» **Directions**: Look over the material for the string "agent". Copy every line where it turns up.

» **Study material**:

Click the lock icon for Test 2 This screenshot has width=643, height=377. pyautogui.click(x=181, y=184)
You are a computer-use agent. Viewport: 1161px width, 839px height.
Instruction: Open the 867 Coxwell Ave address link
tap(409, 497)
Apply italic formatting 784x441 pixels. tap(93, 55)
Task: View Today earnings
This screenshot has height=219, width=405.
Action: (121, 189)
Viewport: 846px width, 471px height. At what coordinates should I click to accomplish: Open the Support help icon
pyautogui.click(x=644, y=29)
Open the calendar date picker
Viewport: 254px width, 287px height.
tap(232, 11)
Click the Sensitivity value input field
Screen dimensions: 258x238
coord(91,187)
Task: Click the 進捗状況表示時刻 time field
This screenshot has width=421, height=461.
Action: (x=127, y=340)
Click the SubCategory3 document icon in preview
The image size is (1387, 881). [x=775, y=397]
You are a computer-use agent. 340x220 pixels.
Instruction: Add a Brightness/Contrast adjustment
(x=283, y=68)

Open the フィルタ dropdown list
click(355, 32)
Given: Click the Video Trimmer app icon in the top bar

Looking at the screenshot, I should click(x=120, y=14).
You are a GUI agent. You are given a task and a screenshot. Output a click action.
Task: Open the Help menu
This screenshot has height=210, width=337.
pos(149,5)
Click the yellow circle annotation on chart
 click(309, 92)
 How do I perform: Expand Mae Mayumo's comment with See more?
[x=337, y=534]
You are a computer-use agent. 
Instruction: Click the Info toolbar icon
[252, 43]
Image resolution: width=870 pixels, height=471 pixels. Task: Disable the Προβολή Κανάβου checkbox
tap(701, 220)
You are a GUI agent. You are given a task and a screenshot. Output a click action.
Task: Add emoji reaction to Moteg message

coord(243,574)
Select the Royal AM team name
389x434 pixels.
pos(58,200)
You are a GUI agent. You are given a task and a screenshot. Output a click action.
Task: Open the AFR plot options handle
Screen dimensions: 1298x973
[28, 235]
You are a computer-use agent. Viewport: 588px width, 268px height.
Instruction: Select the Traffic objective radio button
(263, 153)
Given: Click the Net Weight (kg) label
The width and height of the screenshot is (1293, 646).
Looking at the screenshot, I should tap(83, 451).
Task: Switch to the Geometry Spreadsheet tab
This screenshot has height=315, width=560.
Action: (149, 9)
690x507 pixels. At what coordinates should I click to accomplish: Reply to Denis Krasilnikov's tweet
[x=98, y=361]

» **Exercise result**:
You are a computer-use agent. Viewport: 1161px width, 839px height.
You are a computer-use agent. 340x220 pixels.
You are a GUI agent. You are given a task and a screenshot. Output a click action.
You are a computer-use agent. 
You are a GUI agent. You are given a task and a screenshot. Output a click action.
You are a GUI agent. You are given a task and a screenshot. Output a click action.
You are a computer-use agent. Viewport: 588px width, 268px height.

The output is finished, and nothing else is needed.